Aquaporin 3 promotes prostate cancer cell motility and invasion via extracellular signal-regulated kinase 1/2-mediated matrix metalloproteinase-3 secretion

Abstract Aquaporins (AQPs) are known to be important in cancer progression. The present study used a cDNA microarray to demonstrate that AQP3, a member of the AQP family, was overexpressed in prostate cancer cells. In order to determine the role of AQP3 in prostate cancer, AQP3 expression was silenced by transfection with small interfering RNA, following which wound healing and invasion assays were conducted in DU‑145 and PC‑3 cells. Notably, the results showed that silencing of AQP3 suppressed prostate cancer cell motility and invasion.

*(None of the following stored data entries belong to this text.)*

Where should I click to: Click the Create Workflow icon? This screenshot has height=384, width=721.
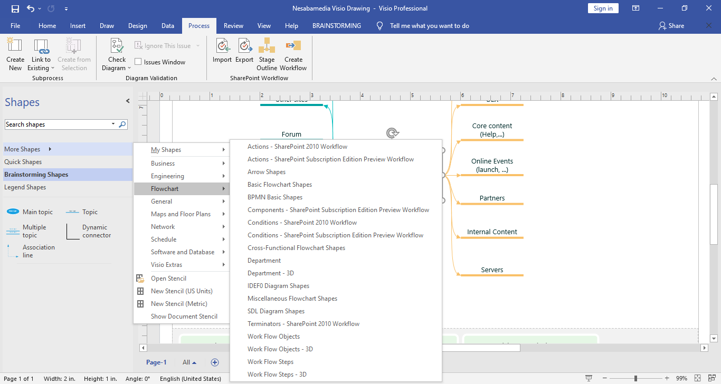pos(293,46)
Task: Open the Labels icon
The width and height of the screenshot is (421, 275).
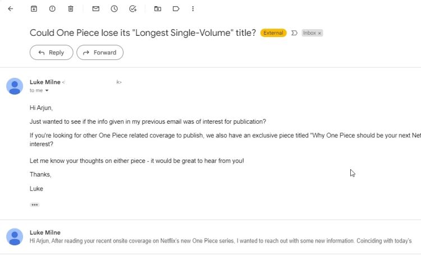Action: (x=176, y=9)
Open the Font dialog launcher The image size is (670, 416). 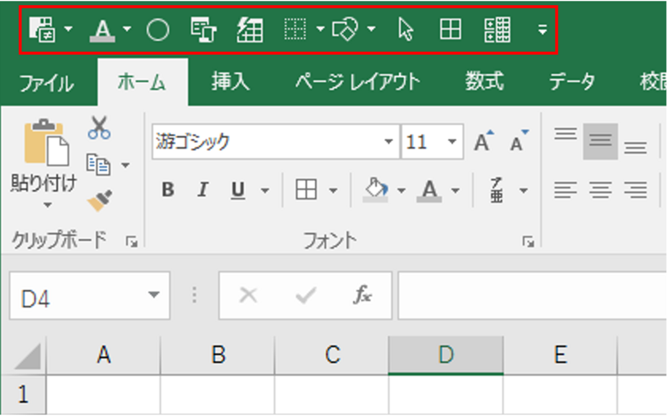pyautogui.click(x=528, y=242)
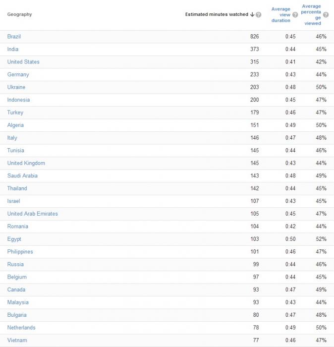
Task: Toggle sort arrow on Estimated minutes watched
Action: pyautogui.click(x=252, y=14)
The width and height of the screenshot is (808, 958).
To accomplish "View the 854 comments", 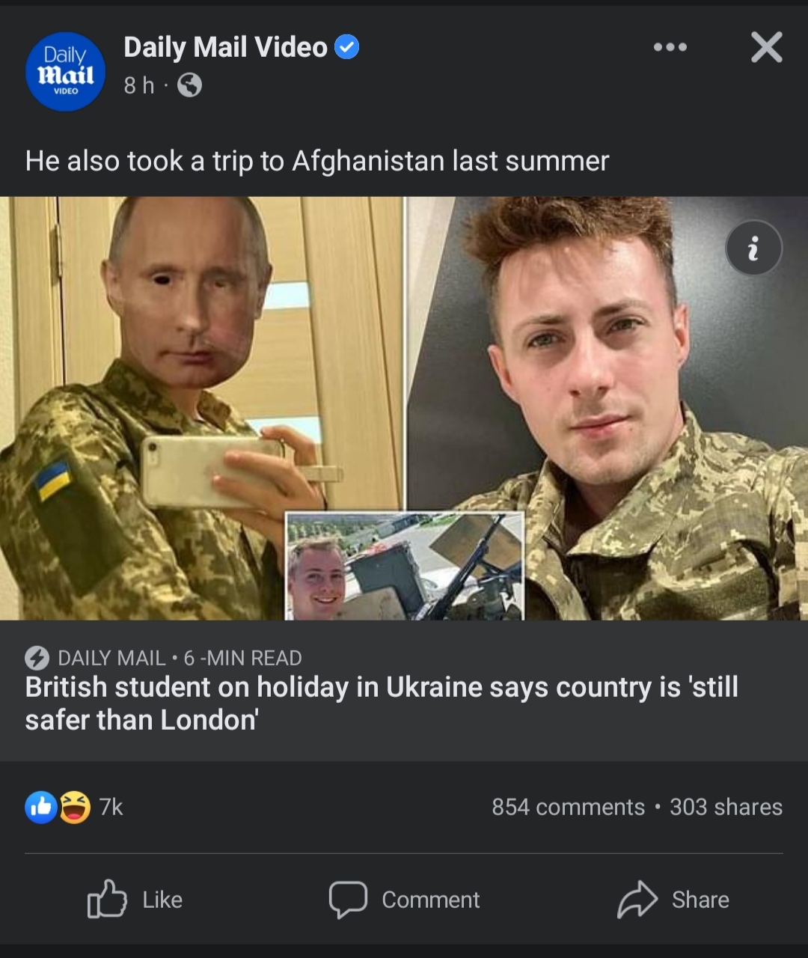I will pos(568,807).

The possible mechanisms underlying the AQP3‑enhanced motility and invasion of prostate cancer cells was also investigated. Knockdown of AQP3 expression was shown to reduce extracellular signal‑regulated kinase 1/2 (ERK1/2) activation in DU‑145 and PC‑3 cells. Blocking the ERK pathway inhibited AQP3‑mediated motility and invasion of these cells. Finally, the results demonstrated that AQP3 upregulated matrix metalloproteinase‑3 (MMP‑3) expression and secretion in prostate cancer cells via activation of the ERK pathway. In conclusion, the present study suggests that AQP3 induces ERK1/2 activation, thereby increasing MMP‑3 expression and secretion, which in turn promotes prostate cancer cell motility and invasion. Thus, AQP3 may be considered to be a potential therapeutic target for prostate cancer.